Oh Christ. Not now. My heart free-falls.

And then, for no good reason on Earth, lifts.

‘You know where you’re going with that baby?’ Bethany whispers hoarsely. I nod. In that tiny glimmer of time, I feel that I have known all along. Her mouth is straining. Behind the distortion of pain, there’s something that you could mistake for ecstasy. She’s looking out into the bleached-bone nothingness of the air outside, a throb of dizzying white.

‘Get back, everyone!’ yells a voice. The men are pushing rhythmically at the crate, inching it closer to the edge, until, with a final concerted heave, the giant rectangle, now shunted halfway out, hesitates, then tips and plummets. Then it’s lost to view and there’s a sickening sideways swing as the helicopter struggles to right itself. It seems to be failing. We’re jolted sideways again. I grip Bethany’s shoulder and close my eyes.

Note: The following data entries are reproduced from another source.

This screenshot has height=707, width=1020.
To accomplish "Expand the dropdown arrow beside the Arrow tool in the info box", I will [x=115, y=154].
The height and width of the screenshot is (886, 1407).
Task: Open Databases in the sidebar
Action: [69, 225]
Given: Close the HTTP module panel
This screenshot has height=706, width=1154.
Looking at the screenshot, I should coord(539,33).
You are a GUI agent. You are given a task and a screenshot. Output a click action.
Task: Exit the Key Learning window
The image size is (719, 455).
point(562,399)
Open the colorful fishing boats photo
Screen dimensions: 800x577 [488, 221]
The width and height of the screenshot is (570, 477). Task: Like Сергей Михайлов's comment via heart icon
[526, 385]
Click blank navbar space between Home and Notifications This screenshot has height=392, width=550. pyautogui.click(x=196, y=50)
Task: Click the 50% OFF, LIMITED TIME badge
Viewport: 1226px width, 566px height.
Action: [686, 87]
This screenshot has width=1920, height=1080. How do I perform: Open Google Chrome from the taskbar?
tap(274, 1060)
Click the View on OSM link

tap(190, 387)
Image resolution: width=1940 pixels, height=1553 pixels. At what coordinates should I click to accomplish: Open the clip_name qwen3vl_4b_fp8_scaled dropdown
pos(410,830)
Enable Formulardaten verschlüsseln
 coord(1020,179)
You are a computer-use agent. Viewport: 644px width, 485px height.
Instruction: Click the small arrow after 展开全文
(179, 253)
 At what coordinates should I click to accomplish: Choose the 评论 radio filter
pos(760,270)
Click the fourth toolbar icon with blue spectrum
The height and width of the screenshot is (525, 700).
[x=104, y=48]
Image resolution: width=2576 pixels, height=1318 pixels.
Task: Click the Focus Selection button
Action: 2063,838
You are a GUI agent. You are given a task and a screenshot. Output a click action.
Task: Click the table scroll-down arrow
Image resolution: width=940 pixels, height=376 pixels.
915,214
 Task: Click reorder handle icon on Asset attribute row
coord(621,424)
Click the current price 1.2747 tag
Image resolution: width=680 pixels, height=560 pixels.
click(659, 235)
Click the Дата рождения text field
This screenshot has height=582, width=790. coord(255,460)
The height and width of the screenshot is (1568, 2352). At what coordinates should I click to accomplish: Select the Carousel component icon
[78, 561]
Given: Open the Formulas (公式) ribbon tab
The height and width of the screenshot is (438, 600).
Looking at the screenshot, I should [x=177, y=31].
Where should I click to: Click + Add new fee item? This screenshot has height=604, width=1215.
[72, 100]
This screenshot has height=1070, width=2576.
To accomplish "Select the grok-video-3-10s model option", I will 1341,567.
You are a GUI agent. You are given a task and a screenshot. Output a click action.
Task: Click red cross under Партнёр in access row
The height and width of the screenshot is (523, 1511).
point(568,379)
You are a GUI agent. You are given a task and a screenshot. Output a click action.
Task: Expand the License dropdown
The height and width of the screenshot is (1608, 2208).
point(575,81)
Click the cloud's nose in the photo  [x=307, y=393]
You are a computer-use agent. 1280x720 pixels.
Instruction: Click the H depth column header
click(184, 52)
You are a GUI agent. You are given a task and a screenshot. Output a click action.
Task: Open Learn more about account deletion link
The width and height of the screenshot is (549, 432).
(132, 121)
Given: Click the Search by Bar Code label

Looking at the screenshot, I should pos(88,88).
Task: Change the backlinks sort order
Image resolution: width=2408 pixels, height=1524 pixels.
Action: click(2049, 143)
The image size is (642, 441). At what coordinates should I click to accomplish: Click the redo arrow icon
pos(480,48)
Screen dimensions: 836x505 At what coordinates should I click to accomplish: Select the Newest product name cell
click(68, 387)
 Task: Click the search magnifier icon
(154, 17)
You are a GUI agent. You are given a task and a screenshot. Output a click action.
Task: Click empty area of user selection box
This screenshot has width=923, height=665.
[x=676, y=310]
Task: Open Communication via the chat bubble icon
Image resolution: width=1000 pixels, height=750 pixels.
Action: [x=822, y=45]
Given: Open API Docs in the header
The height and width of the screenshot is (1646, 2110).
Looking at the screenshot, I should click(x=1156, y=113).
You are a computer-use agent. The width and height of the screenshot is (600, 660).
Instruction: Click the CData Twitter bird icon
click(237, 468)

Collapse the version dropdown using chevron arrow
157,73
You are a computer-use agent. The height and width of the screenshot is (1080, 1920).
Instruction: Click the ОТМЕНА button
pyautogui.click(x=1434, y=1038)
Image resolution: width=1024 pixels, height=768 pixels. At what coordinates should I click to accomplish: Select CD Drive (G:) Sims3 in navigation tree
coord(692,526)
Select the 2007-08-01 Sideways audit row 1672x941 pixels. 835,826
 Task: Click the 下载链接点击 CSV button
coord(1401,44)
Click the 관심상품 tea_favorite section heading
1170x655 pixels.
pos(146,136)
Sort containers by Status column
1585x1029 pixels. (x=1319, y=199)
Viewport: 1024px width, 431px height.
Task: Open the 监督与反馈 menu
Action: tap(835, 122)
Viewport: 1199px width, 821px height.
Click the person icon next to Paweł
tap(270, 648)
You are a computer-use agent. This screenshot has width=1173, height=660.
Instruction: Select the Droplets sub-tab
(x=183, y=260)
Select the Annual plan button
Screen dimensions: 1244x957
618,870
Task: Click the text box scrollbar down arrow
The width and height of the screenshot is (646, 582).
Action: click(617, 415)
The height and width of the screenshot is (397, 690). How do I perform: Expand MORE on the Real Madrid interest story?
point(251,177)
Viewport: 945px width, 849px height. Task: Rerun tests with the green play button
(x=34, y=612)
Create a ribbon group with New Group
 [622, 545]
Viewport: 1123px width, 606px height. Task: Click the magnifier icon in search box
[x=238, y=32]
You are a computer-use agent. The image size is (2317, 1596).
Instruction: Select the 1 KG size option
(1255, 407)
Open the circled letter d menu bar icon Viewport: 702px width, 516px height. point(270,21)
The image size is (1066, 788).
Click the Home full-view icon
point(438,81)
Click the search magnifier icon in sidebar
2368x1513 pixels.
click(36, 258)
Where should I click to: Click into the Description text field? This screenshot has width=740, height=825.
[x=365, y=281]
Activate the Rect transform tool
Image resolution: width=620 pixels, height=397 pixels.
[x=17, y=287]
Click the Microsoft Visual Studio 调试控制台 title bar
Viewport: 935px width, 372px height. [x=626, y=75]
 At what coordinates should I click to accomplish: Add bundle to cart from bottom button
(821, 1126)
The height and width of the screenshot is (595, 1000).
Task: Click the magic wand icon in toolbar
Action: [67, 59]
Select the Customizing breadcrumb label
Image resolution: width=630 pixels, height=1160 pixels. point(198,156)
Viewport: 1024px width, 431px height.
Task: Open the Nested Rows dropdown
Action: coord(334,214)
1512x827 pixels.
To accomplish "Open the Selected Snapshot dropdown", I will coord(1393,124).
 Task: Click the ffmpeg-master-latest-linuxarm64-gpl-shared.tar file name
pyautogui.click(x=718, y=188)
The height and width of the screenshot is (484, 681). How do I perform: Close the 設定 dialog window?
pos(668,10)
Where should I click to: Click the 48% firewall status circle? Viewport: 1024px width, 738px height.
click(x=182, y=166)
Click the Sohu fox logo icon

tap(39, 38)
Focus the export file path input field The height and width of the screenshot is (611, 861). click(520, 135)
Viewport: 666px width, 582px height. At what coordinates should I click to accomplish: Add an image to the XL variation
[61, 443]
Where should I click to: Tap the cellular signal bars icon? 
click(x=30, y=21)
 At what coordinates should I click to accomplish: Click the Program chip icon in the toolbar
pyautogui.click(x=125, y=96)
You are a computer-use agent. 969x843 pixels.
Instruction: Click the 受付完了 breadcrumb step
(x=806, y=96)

When I open them again, I see Harish, Frazer Melville and Kristin clutching one another and swaying near the far wall of the helicopter in a strange triptych, staring out at the wall of water — filthy, frothing, black, heaving with cars and trees and rubble and human bodies — that’s rushing at us with the speed of a jet-plane. With a vicious mechanical jerk, the helicopter lifts vertically, the pilot slamming at the controls as the wash below ignites. The fire spreads greedily as though devouring pure oil, yellow flames bursting from the crest of the liquid swell, triggering star-burst gas explosions above. With a deep-throated bellow the wave gushes across the landscape, turning buildings and trees to matchwood in an upward rush of spume. As the force catapults us upward, the scene shrinks to brutal eloquence: a vast carpet of glass unrolling, incandescent, with powdery plumes of rubble shooting from its edges, part solid, part liquid, and part gas — a monstrous concoction of elements from the pit of the Earth’s stomach. There’s a gentle pliant crunching and far below buildings buckle, ploughed under, then vanish in the suck. Only a few skyscrapers stand proud of the burning waterscape as the land is relentlessly and efficiently erased. The heat is unbearable, as though the sun itself has plunged into the water and is irradiating us from below. It’s almost impossible to breathe. There’s a stench of burnt wood, melted plastic, of meat and seafood boiled to the bone. Tiny rainbows dance across the open side of the helicopter above the pulsing floodwater. It is the most terrible thing I have ever seen.